On November 18, 2019, data annotation provider Appen, which is listed on the Australian Securities Exchange (under the ticker APX:AX), announced an upgrade to its full-year earnings for 2019.
Appen said in the earnings upgrade announcement that its underlying EBITDA forecast for the year had increased to a range of AUD 96-99m (USD 65-67m). The company had previously guided the markets that underlying EBITDA was trending close to AUD 90m (USD 61m) for 2019. Actual full-year earnings should come in around AUD 1-1.5m above the revised forecast if there are no changes to the current US-Australian dollar exchange rate.
Appen explained that it was prompted to upgrade its earnings because of an increase in revenues and improved margins stemming from demand from existing customers.

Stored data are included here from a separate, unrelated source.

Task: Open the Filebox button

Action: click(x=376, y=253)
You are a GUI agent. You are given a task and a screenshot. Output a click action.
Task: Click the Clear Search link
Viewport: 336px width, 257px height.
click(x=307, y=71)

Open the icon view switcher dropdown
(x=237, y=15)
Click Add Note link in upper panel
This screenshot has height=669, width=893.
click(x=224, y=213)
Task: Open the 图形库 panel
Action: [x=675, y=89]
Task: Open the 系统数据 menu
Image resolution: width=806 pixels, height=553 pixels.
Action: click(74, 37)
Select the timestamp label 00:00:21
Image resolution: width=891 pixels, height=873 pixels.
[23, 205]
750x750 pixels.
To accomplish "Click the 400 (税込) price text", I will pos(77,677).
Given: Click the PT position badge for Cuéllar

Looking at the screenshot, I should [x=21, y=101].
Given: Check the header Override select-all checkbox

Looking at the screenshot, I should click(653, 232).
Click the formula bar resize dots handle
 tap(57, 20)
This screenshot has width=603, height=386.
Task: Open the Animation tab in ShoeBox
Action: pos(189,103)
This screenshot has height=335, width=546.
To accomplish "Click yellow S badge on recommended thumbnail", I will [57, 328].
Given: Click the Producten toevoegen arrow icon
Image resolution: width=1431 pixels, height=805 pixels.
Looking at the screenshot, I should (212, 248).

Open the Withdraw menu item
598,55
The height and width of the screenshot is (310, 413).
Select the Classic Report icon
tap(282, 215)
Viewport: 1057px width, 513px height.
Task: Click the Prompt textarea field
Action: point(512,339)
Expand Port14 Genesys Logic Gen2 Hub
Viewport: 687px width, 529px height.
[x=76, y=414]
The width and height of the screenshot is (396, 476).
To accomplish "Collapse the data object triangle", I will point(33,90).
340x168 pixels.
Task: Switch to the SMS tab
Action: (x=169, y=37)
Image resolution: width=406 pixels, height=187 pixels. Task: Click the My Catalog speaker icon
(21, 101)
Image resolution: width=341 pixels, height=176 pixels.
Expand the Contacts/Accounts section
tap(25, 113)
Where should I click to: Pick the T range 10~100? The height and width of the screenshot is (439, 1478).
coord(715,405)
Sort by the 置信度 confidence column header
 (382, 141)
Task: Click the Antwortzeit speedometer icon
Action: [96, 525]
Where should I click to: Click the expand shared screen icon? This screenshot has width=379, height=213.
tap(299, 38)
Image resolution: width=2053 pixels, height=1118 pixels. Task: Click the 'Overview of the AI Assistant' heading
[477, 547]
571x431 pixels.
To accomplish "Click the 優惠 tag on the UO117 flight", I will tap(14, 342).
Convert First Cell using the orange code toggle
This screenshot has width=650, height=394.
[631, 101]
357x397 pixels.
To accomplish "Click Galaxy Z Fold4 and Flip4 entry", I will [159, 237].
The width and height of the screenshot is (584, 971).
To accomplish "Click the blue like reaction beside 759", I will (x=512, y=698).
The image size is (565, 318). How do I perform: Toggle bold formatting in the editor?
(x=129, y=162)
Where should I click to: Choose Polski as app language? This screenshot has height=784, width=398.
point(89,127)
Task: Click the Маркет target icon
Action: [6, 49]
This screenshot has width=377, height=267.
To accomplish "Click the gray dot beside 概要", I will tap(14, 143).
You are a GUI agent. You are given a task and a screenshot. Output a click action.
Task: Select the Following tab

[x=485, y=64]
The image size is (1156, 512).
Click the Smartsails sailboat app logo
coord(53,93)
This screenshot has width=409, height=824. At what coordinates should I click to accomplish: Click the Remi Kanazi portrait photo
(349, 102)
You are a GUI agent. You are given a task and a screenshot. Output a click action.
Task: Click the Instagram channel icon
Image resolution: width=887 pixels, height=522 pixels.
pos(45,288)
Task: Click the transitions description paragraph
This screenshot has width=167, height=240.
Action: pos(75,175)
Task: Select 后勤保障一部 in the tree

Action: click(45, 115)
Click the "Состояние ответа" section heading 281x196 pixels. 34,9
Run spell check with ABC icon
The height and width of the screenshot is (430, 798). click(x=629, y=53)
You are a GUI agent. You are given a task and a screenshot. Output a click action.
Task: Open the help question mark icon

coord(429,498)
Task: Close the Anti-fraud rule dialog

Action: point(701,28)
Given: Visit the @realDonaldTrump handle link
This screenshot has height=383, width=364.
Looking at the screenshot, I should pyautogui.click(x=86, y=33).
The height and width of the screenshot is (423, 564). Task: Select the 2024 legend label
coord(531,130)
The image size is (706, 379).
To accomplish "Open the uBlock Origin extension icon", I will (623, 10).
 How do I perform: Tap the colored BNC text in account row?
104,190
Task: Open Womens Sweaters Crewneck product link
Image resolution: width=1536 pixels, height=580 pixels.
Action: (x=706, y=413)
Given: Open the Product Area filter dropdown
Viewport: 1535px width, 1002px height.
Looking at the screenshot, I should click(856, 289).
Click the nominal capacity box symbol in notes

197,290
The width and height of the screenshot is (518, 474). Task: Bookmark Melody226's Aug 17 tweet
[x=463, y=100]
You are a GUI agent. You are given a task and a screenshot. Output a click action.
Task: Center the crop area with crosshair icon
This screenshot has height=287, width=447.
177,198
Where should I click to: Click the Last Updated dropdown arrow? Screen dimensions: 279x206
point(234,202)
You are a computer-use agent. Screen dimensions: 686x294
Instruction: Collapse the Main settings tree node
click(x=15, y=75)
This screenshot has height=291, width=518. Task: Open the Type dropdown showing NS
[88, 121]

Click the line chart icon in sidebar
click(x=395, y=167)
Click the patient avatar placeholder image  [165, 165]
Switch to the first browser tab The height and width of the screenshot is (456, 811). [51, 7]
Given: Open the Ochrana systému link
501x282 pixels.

The company also restated its confidence in Silicon Valley-based Figure Eight, a technology-first data annotation platform that Appen acquired in early 2019. Guidance for Figure Eight remains unchanged from earlier forecasts — the company is expected to generate AUD 30-35m in annual recurring revenues in 2019.
A market leader in so-called “AI support services,” Appen specializes in collecting and curating human-annotated datasets for use in machine learning and AI. Recent years have seen demand for language data skyrocket. In turn, providers who operate in this niche of the language industry have experienced substantial growth, as big tech companies seek to improve the performance of their data-hungry AI applications.
Language data is indeed an attractive niche; Appen has grown significantly since going public in 2015 and new entrants to the space, such as Scale AI, have attracted much interest from investors. The world’s second largest language service provider by revenue, Lionbridge, also competes convincingly in the AI-support services space.
Speaking at SlatorCon San Francisco in September 2019, Appen CEO Mark Brayan explained the importance of high-quality underlying data in ensuring the performance of AI, saying that without good quality data, you run the risk of getting “garbage in, garbage out.”
It’s this need for quality coupled with scale that make AI-support services a complex operation. “Data is not only expensive to collect; it is also complicated to collect and it’s complicated to work with,” Brayan said. To account for this, Appen has over a million crowd workers and pays around 50,000 people to work for them each month, he told the audience at SlatorCon.
Appen closed trading with shares up 13% on market open on the day the earnings upgrade was announced. Appen’s market cap stands at USD 2.2bn, with shares trading 16% shy of the summer highs.